Nilo Nascimento, Erick Chaib, Felipe Rodrigues, Brenner Maia
Wednesday 1 july 2015
9:45 - 10:00h
at Europe 1 & 2 (level 0)
Themes: (ST) Computational methods, (T) Water engineering
Parallel session: 8E. Engineering - Computational
In a scenario of relative water scarcity, it is advisable to implement public policies aiming at maintaining adequate potable water supply. A relevant alternative regarding water supply policies is the use of rainwater harvesting in residential buildings in order to meet the households non-potable water demands. This paper suggests a methodology to evaluate the potential for drinking water savings in urban large-scales using rainwater for non-potable domestic supply.

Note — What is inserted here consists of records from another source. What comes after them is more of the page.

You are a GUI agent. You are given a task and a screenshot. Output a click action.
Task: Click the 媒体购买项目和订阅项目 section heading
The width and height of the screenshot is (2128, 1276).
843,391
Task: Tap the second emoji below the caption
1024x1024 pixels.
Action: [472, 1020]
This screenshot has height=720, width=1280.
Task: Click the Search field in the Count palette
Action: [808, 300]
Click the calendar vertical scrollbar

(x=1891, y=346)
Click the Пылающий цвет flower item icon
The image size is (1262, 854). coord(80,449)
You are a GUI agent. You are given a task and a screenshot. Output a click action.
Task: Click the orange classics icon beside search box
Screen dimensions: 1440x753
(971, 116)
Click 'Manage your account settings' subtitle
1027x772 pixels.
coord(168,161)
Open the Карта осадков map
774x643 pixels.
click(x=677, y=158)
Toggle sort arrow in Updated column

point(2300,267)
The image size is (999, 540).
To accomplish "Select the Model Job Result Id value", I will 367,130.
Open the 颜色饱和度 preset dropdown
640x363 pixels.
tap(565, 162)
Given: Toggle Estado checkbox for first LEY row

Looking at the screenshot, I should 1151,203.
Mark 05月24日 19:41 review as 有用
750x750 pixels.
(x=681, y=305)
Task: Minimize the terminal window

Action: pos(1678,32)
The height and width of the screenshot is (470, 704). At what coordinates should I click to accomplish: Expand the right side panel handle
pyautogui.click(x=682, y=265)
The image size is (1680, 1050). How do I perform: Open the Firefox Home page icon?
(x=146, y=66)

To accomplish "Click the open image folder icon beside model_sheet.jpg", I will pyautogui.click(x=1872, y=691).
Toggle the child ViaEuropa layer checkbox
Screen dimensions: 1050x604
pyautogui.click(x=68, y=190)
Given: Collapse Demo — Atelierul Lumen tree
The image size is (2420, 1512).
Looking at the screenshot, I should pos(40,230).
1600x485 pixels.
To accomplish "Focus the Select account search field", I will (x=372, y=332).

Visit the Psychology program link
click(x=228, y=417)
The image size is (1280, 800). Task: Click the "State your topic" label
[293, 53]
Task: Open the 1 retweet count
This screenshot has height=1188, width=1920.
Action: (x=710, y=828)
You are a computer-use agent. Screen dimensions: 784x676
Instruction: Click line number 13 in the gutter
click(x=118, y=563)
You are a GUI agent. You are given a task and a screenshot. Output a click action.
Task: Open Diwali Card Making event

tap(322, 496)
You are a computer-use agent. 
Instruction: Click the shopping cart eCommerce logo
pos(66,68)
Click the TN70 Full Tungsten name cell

Hydraulic and financial assessments were performed, taking as case study Belo Horizonte, a 2.4 million-inhabitant city that is the capital of the state of Minas Gerais, in Brazil. In order to deal with the variability of dwelling characteristics (e.g.: roof area, garden and paved areas, toilets, etc.) in the urban area, 16 standard building projects were created, based on Brazilian technical standards, and correlated to the actual dwelling characteristics as described in the Belo Horizonte municipal cadaster. In parallel, a water demand function for Belo Horizonte in relation to family income was also developed, based on census data and a 14-year water consumption time series. This function allowed estimating non-potable water consumption demand as a function of family income and dwelling characteristics. Roof area and a 28-year rainfall time series allowed estimating the offer of non-potable water through rainfall harvesting for the study area. Results suggest that, in a scenario of widespread use of domestic rainwater harvesting systems, one can get the equivalent of two months of drinking water supply as drinking water annual savings. On the other hand, for the scenario adopted, results suggest financial feasibility of the systems, although with a high payback and internal return rates very close to the attractive interest rates. These results suggest that these systems dissemination may require innovative funding models and other economic tools to promote them for large-scale use.